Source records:
════════════════
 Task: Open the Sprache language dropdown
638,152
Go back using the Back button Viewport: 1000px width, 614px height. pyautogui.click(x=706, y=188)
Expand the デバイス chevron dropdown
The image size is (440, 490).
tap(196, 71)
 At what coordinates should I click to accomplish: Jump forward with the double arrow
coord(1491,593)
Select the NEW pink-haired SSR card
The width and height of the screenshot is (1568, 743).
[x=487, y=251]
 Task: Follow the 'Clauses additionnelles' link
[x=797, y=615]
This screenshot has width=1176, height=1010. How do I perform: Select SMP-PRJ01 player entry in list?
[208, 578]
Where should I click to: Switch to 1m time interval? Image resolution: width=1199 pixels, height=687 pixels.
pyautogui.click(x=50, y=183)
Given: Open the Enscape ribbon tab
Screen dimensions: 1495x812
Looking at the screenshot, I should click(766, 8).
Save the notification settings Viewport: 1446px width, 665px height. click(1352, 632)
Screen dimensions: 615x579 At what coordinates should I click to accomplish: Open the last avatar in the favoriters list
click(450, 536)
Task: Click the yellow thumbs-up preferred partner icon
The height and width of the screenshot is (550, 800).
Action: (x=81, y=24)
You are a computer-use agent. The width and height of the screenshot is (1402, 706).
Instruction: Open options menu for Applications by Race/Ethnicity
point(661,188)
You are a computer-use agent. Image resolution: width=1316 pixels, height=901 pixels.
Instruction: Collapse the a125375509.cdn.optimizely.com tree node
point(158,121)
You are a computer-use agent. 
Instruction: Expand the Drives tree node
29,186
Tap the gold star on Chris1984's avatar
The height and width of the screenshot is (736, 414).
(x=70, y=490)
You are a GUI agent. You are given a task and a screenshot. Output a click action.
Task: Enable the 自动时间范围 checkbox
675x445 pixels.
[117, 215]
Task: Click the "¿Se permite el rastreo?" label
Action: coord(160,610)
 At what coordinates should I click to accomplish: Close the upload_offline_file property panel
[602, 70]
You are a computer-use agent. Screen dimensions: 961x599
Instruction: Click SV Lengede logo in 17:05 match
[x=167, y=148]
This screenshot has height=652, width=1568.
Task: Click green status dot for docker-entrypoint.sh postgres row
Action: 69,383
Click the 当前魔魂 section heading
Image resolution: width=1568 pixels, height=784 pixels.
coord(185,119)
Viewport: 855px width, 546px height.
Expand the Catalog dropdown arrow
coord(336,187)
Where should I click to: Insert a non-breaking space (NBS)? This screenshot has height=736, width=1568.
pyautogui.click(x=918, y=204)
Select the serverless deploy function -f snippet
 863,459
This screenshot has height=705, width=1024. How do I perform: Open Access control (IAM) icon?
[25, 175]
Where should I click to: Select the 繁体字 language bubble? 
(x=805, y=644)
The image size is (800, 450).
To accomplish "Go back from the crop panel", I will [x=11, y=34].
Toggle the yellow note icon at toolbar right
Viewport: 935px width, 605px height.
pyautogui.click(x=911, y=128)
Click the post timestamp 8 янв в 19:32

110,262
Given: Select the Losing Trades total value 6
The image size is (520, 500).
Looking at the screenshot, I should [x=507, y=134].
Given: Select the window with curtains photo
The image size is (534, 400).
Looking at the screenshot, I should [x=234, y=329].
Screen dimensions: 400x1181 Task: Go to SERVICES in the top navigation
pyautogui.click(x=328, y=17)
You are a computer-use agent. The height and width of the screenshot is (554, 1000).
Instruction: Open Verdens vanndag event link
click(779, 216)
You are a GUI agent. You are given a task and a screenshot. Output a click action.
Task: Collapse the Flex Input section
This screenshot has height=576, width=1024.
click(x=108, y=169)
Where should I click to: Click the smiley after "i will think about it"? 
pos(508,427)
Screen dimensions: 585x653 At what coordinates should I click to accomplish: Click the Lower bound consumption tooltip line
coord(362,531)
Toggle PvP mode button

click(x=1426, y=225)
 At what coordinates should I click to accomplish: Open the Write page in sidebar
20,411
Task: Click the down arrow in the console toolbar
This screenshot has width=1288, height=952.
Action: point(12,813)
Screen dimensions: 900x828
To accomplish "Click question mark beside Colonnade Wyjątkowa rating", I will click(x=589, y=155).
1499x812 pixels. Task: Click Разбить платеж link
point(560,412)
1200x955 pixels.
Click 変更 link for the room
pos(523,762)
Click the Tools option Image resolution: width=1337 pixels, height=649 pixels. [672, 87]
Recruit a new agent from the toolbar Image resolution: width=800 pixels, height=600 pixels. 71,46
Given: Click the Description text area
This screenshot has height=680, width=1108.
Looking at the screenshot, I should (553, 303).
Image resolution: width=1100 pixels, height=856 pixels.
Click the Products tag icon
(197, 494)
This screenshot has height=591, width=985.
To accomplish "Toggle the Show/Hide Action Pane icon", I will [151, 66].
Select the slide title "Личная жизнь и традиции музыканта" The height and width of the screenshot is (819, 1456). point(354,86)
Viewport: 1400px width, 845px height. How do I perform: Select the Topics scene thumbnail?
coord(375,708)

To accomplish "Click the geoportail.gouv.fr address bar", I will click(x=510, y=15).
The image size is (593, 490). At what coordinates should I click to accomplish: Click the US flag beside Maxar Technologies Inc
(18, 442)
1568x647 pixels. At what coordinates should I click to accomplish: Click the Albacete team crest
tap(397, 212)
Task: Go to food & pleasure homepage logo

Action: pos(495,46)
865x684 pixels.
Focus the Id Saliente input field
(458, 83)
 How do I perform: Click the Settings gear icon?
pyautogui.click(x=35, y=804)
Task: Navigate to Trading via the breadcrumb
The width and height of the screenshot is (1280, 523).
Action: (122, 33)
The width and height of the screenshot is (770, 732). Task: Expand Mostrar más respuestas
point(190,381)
════════════════
All of the lines above need to be given again exactly.

 Task: Open the Sprache language dropdown
638,152
Go back using the Back button Viewport: 1000px width, 614px height. pyautogui.click(x=706, y=188)
Expand the デバイス chevron dropdown
The image size is (440, 490).
tap(196, 71)
 At what coordinates should I click to accomplish: Jump forward with the double arrow
coord(1491,593)
Select the NEW pink-haired SSR card
The width and height of the screenshot is (1568, 743).
[x=487, y=251]
 Task: Follow the 'Clauses additionnelles' link
[x=797, y=615]
This screenshot has width=1176, height=1010. How do I perform: Select SMP-PRJ01 player entry in list?
[208, 578]
Where should I click to: Switch to 1m time interval? Image resolution: width=1199 pixels, height=687 pixels.
pyautogui.click(x=50, y=183)
Given: Open the Enscape ribbon tab
Screen dimensions: 1495x812
Looking at the screenshot, I should click(766, 8).
Save the notification settings Viewport: 1446px width, 665px height. click(1352, 632)
Screen dimensions: 615x579 At what coordinates should I click to accomplish: Open the last avatar in the favoriters list
click(450, 536)
Task: Click the yellow thumbs-up preferred partner icon
The height and width of the screenshot is (550, 800).
Action: (x=81, y=24)
You are a computer-use agent. The width and height of the screenshot is (1402, 706).
Instruction: Open options menu for Applications by Race/Ethnicity
point(661,188)
You are a computer-use agent. Image resolution: width=1316 pixels, height=901 pixels.
Instruction: Collapse the a125375509.cdn.optimizely.com tree node
point(158,121)
You are a computer-use agent. 
Instruction: Expand the Drives tree node
29,186
Tap the gold star on Chris1984's avatar
The height and width of the screenshot is (736, 414).
(x=70, y=490)
You are a GUI agent. You are given a task and a screenshot. Output a click action.
Task: Enable the 自动时间范围 checkbox
675x445 pixels.
[117, 215]
Task: Click the "¿Se permite el rastreo?" label
Action: coord(160,610)
 At what coordinates should I click to accomplish: Close the upload_offline_file property panel
[602, 70]
You are a computer-use agent. Screen dimensions: 961x599
Instruction: Click SV Lengede logo in 17:05 match
[x=167, y=148]
This screenshot has height=652, width=1568.
Task: Click green status dot for docker-entrypoint.sh postgres row
Action: 69,383
Click the 当前魔魂 section heading
Image resolution: width=1568 pixels, height=784 pixels.
coord(185,119)
Viewport: 855px width, 546px height.
Expand the Catalog dropdown arrow
coord(336,187)
Where should I click to: Insert a non-breaking space (NBS)? This screenshot has height=736, width=1568.
pyautogui.click(x=918, y=204)
Select the serverless deploy function -f snippet
 863,459
This screenshot has height=705, width=1024. How do I perform: Open Access control (IAM) icon?
[25, 175]
Where should I click to: Select the 繁体字 language bubble? 
(x=805, y=644)
The image size is (800, 450).
To accomplish "Go back from the crop panel", I will [x=11, y=34].
Toggle the yellow note icon at toolbar right
Viewport: 935px width, 605px height.
pyautogui.click(x=911, y=128)
Click the post timestamp 8 янв в 19:32

110,262
Given: Select the Losing Trades total value 6
The image size is (520, 500).
Looking at the screenshot, I should [x=507, y=134].
Given: Select the window with curtains photo
The image size is (534, 400).
Looking at the screenshot, I should [x=234, y=329].
Screen dimensions: 400x1181 Task: Go to SERVICES in the top navigation
pyautogui.click(x=328, y=17)
You are a computer-use agent. The height and width of the screenshot is (554, 1000).
Instruction: Open Verdens vanndag event link
click(779, 216)
You are a GUI agent. You are given a task and a screenshot. Output a click action.
Task: Collapse the Flex Input section
This screenshot has height=576, width=1024.
click(x=108, y=169)
Where should I click to: Click the smiley after "i will think about it"? 
pos(508,427)
Screen dimensions: 585x653 At what coordinates should I click to accomplish: Click the Lower bound consumption tooltip line
coord(362,531)
Toggle PvP mode button

click(x=1426, y=225)
 At what coordinates should I click to accomplish: Open the Write page in sidebar
20,411
Task: Click the down arrow in the console toolbar
This screenshot has width=1288, height=952.
Action: point(12,813)
Screen dimensions: 900x828
To accomplish "Click question mark beside Colonnade Wyjątkowa rating", I will click(x=589, y=155).
1499x812 pixels. Task: Click Разбить платеж link
point(560,412)
1200x955 pixels.
Click 変更 link for the room
pos(523,762)
Click the Tools option Image resolution: width=1337 pixels, height=649 pixels. [672, 87]
Recruit a new agent from the toolbar Image resolution: width=800 pixels, height=600 pixels. 71,46
Given: Click the Description text area
This screenshot has height=680, width=1108.
Looking at the screenshot, I should (553, 303).
Image resolution: width=1100 pixels, height=856 pixels.
Click the Products tag icon
(197, 494)
This screenshot has height=591, width=985.
To accomplish "Toggle the Show/Hide Action Pane icon", I will [151, 66].
Select the slide title "Личная жизнь и традиции музыканта" The height and width of the screenshot is (819, 1456). point(354,86)
Viewport: 1400px width, 845px height. How do I perform: Select the Topics scene thumbnail?
coord(375,708)

To accomplish "Click the geoportail.gouv.fr address bar", I will click(x=510, y=15).
The image size is (593, 490). At what coordinates should I click to accomplish: Click the US flag beside Maxar Technologies Inc
(18, 442)
1568x647 pixels. At what coordinates should I click to accomplish: Click the Albacete team crest
tap(397, 212)
Task: Go to food & pleasure homepage logo

Action: pos(495,46)
865x684 pixels.
Focus the Id Saliente input field
(458, 83)
 How do I perform: Click the Settings gear icon?
pyautogui.click(x=35, y=804)
Task: Navigate to Trading via the breadcrumb
The width and height of the screenshot is (1280, 523).
Action: (122, 33)
The width and height of the screenshot is (770, 732). Task: Expand Mostrar más respuestas
point(190,381)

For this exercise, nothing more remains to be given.